• _Task instructions_: The listing below needs to be copied in full, exactly.

━━ Source material

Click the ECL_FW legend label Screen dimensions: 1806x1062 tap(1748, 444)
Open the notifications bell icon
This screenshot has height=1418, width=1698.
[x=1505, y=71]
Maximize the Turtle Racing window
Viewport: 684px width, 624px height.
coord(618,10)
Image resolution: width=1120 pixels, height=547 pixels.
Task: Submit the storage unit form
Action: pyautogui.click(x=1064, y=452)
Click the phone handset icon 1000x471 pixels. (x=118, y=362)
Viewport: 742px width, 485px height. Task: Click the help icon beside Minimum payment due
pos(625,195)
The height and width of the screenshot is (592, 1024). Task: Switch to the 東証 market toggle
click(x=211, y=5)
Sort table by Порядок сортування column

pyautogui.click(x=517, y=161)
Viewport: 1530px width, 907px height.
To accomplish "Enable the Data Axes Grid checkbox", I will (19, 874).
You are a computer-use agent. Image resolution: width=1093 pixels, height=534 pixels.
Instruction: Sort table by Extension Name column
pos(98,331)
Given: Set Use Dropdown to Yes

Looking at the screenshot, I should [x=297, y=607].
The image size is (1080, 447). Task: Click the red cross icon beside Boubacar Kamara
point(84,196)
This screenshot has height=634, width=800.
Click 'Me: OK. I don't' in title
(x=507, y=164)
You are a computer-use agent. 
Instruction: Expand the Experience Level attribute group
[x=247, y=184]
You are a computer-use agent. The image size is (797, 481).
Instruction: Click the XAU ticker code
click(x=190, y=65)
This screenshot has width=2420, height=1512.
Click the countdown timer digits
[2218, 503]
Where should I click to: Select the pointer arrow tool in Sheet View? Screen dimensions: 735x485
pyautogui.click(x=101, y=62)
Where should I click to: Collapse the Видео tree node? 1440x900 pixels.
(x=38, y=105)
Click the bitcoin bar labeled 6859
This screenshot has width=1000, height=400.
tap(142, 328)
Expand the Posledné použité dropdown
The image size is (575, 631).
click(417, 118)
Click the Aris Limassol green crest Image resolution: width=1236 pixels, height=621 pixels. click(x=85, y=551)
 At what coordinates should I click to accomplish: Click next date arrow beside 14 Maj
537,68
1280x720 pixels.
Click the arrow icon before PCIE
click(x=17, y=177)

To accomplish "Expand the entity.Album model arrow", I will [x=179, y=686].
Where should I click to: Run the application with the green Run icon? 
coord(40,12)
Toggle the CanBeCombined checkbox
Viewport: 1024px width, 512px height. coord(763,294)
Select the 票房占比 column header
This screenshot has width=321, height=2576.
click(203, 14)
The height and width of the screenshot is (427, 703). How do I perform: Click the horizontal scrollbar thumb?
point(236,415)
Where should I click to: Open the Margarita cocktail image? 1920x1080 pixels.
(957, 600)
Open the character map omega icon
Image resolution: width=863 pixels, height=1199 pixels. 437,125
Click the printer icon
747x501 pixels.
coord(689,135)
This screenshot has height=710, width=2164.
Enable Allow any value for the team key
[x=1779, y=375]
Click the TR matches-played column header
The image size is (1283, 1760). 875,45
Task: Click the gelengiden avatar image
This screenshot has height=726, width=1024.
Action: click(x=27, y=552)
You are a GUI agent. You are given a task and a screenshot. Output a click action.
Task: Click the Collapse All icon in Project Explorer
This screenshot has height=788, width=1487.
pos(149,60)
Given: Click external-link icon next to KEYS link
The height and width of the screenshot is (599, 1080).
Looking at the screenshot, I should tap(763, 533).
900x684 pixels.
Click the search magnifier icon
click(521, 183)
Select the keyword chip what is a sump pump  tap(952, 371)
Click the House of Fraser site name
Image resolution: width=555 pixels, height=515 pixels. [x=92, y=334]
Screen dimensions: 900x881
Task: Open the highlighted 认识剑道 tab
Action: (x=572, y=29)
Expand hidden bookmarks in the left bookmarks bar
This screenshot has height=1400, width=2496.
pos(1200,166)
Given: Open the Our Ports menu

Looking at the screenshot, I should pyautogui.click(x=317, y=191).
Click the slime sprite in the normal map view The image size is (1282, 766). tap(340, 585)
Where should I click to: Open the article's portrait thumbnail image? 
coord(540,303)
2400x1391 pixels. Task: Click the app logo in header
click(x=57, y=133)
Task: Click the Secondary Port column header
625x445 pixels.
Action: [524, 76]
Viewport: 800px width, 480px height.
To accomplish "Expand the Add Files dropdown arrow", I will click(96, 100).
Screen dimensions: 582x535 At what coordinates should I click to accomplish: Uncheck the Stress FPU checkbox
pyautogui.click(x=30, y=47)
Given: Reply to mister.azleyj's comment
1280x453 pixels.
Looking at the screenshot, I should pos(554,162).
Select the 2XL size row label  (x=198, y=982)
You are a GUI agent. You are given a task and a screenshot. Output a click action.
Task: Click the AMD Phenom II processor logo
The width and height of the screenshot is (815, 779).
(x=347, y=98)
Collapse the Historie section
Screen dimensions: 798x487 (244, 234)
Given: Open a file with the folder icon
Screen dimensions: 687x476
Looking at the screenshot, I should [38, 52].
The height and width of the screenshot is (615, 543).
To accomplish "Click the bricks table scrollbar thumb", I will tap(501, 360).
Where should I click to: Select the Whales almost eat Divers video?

━━━━

• _Exercise output_:
Click the ECL_FW legend label Screen dimensions: 1806x1062 tap(1748, 444)
Open the notifications bell icon
This screenshot has height=1418, width=1698.
[x=1505, y=71]
Maximize the Turtle Racing window
Viewport: 684px width, 624px height.
coord(618,10)
Image resolution: width=1120 pixels, height=547 pixels.
Task: Submit the storage unit form
Action: pyautogui.click(x=1064, y=452)
Click the phone handset icon 1000x471 pixels. (x=118, y=362)
Viewport: 742px width, 485px height. Task: Click the help icon beside Minimum payment due
pos(625,195)
The height and width of the screenshot is (592, 1024). Task: Switch to the 東証 market toggle
click(x=211, y=5)
Sort table by Порядок сортування column

pyautogui.click(x=517, y=161)
Viewport: 1530px width, 907px height.
To accomplish "Enable the Data Axes Grid checkbox", I will (19, 874).
You are a computer-use agent. Image resolution: width=1093 pixels, height=534 pixels.
Instruction: Sort table by Extension Name column
pos(98,331)
Given: Set Use Dropdown to Yes

Looking at the screenshot, I should [x=297, y=607].
The image size is (1080, 447). Task: Click the red cross icon beside Boubacar Kamara
point(84,196)
This screenshot has height=634, width=800.
Click 'Me: OK. I don't' in title
(x=507, y=164)
You are a computer-use agent. 
Instruction: Expand the Experience Level attribute group
[x=247, y=184]
You are a computer-use agent. The image size is (797, 481).
Instruction: Click the XAU ticker code
click(x=190, y=65)
This screenshot has width=2420, height=1512.
Click the countdown timer digits
[2218, 503]
Where should I click to: Select the pointer arrow tool in Sheet View? Screen dimensions: 735x485
pyautogui.click(x=101, y=62)
Where should I click to: Collapse the Видео tree node? 1440x900 pixels.
(x=38, y=105)
Click the bitcoin bar labeled 6859
This screenshot has width=1000, height=400.
tap(142, 328)
Expand the Posledné použité dropdown
The image size is (575, 631).
click(417, 118)
Click the Aris Limassol green crest Image resolution: width=1236 pixels, height=621 pixels. click(x=85, y=551)
 At what coordinates should I click to accomplish: Click next date arrow beside 14 Maj
537,68
1280x720 pixels.
Click the arrow icon before PCIE
click(x=17, y=177)

To accomplish "Expand the entity.Album model arrow", I will [x=179, y=686].
Where should I click to: Run the application with the green Run icon? 
coord(40,12)
Toggle the CanBeCombined checkbox
Viewport: 1024px width, 512px height. coord(763,294)
Select the 票房占比 column header
This screenshot has width=321, height=2576.
click(203, 14)
The height and width of the screenshot is (427, 703). How do I perform: Click the horizontal scrollbar thumb?
point(236,415)
Where should I click to: Open the Margarita cocktail image? 1920x1080 pixels.
(957, 600)
Open the character map omega icon
Image resolution: width=863 pixels, height=1199 pixels. 437,125
Click the printer icon
747x501 pixels.
coord(689,135)
This screenshot has height=710, width=2164.
Enable Allow any value for the team key
[x=1779, y=375]
Click the TR matches-played column header
The image size is (1283, 1760). 875,45
Task: Click the gelengiden avatar image
This screenshot has height=726, width=1024.
Action: click(x=27, y=552)
You are a GUI agent. You are given a task and a screenshot. Output a click action.
Task: Click the Collapse All icon in Project Explorer
This screenshot has height=788, width=1487.
pos(149,60)
Given: Click external-link icon next to KEYS link
The height and width of the screenshot is (599, 1080).
Looking at the screenshot, I should tap(763, 533).
900x684 pixels.
Click the search magnifier icon
click(521, 183)
Select the keyword chip what is a sump pump  tap(952, 371)
Click the House of Fraser site name
Image resolution: width=555 pixels, height=515 pixels. [x=92, y=334]
Screen dimensions: 900x881
Task: Open the highlighted 认识剑道 tab
Action: (x=572, y=29)
Expand hidden bookmarks in the left bookmarks bar
This screenshot has height=1400, width=2496.
pos(1200,166)
Given: Open the Our Ports menu

Looking at the screenshot, I should pyautogui.click(x=317, y=191).
Click the slime sprite in the normal map view The image size is (1282, 766). tap(340, 585)
Where should I click to: Open the article's portrait thumbnail image? 
coord(540,303)
2400x1391 pixels. Task: Click the app logo in header
click(x=57, y=133)
Task: Click the Secondary Port column header
625x445 pixels.
Action: [524, 76]
Viewport: 800px width, 480px height.
To accomplish "Expand the Add Files dropdown arrow", I will click(96, 100).
Screen dimensions: 582x535 At what coordinates should I click to accomplish: Uncheck the Stress FPU checkbox
pyautogui.click(x=30, y=47)
Given: Reply to mister.azleyj's comment
1280x453 pixels.
Looking at the screenshot, I should pos(554,162).
Select the 2XL size row label  (x=198, y=982)
You are a GUI agent. You are given a task and a screenshot. Output a click action.
Task: Click the AMD Phenom II processor logo
The width and height of the screenshot is (815, 779).
(x=347, y=98)
Collapse the Historie section
Screen dimensions: 798x487 (244, 234)
Given: Open a file with the folder icon
Screen dimensions: 687x476
Looking at the screenshot, I should [38, 52].
The height and width of the screenshot is (615, 543).
To accomplish "Click the bricks table scrollbar thumb", I will tap(501, 360).
Where should I click to: Select the Whales almost eat Divers video?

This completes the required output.